Pages

Thursday, 12 June 2025

Useful Kibana DevTools Queries






Elasticsearch’s query DSL is structured by query types.

Every top-level query must be one of the defined types:
  • match
  • term
  • range
  • bool
  • wildcard
  • query_string
  • function_score
  • etc.

Main APIs:

  • _cat - for a human-readable summary
  • _stats - for a detailed JSON response

Failed Queries


Example:

{
  "statusCode": 502,
  "error": "Bad Gateway",
  "message": "Client request timeout for: https://my.elastic-system.svc:9200 with request GET /my_index/_search?pretty=true"
}


A 502 Bad Gateway combined with a timeout usually means the Elasticsearch engine is struggling to process the request, or there is a networking bottleneck between Kibana and the database.



Cluster

To check cluster health:

GET /_cluster/health

GET /_cluster/health?level=shards

The output contains status which can be green, yellow or red.

To check status of each shard:

GET _cat/shards?v&h=index,shard,prirep,state,unassigned.reason,node

The output shows if shard is primary (p) or replica (r).
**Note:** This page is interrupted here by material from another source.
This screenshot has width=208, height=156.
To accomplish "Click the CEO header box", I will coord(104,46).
It also shows the status which can be e.g. STARTED, UNASSIGNED  and reason which can be e.g. ALLOCATION_FAILED.

To sort the output by some column we can use s parameter:

GET /_cat/shards?v&h=index,shard,prirep,state,unassigned.reason,node,store&s=state
GET /_cat/shards?v&h=index,shard,prirep,state,unassigned.reason,node,store&s=node
GET /_cat/shards?v&h=index,shard,prirep,state,unassigned.reason,node,store&s=index 

To sort in descending order, append :desc to the name of the sorted column:

GET /_cat/shards?v&h=index,shard,prirep,state,unassigned.reason,node,store&s=store:desc



To get memory allocation and consumption per node:

GET /_cat/allocation?v&s=node

The output contains the following columns:
  • shards (number)
  • shards.undesired
  • write_load.forecast
  • disk.indices.forecast (in Gb or Tb)
  • disk.indices (in Gb or Tb)
  • disk.used (in Gb or Tb)
  • disk.avail (in Gb or Tb)
  • disk.total (in Gb or Tb)
  • disk.percent (number, %)
  • host (IP address)
  • ip (IP address)
  • node (node name or UNASSIGNED)
  • node.role (combination of cdfhilmrstw)
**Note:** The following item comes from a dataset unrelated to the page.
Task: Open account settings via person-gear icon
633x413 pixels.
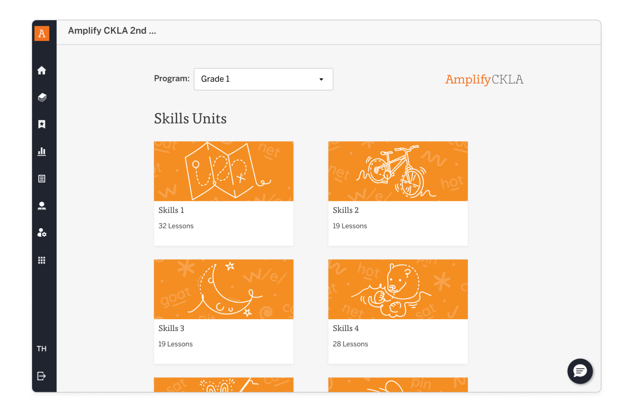Action: click(x=42, y=233)
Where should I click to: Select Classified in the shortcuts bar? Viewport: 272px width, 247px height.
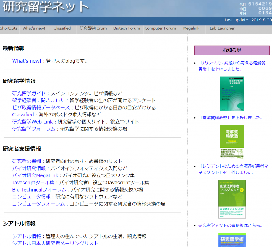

If some shard is not allocated, we can check the reason:

GET /_cluster/allocation/explain

To manually trigger retry of all previously failed shard allocations:

POST /_cluster/reroute?retry_failed=true

To check the progress, check the health of the cluster and:

GET /_cat/recovery/my_index?v



Index



In Elasticsearch, every index has a Mapping. Think of it like a database table definition. If a field isn't explicitly defined or hasn't been automatically detected from an uploaded document, Elasticsearch acts like that field doesn't exist. You can't sort by a column that the database doesn't know about!
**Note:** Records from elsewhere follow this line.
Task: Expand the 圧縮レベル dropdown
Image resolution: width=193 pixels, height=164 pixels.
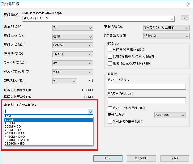Action: coord(72,36)
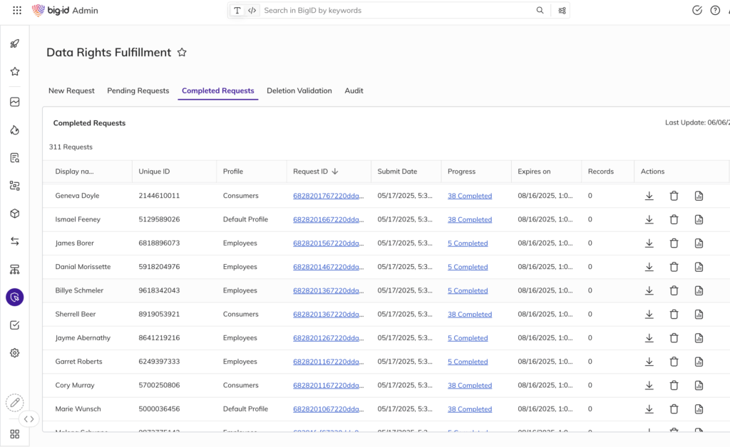Open the settings gear in the sidebar
The image size is (730, 447).
[15, 353]
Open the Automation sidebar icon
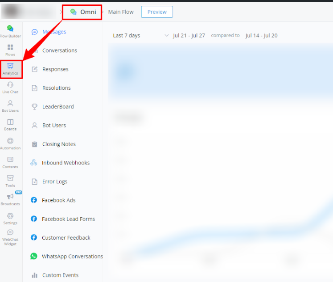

To find out which fields exist in index:

GET /my_index/_mapping


To perform a search operation on a specific index:

GET /my_index/_search 

By itself (without a request body), it returns the first 10 documents by default. This request is the same as the above one:

GET /my_index/_search
{
  "query": {
    "match_all": {}
  }
}

In Kibana's Dev Tools, the query parameter in a GET request refers to the search query that defines which documents we want to retrieve from Elasticsearch. It's part of the request body and specifies the search criteria. The query parameter essentially tells Elasticsearch "find me documents that match these conditions." It's the core part of any search request and determines which documents from our index will be returned in the response.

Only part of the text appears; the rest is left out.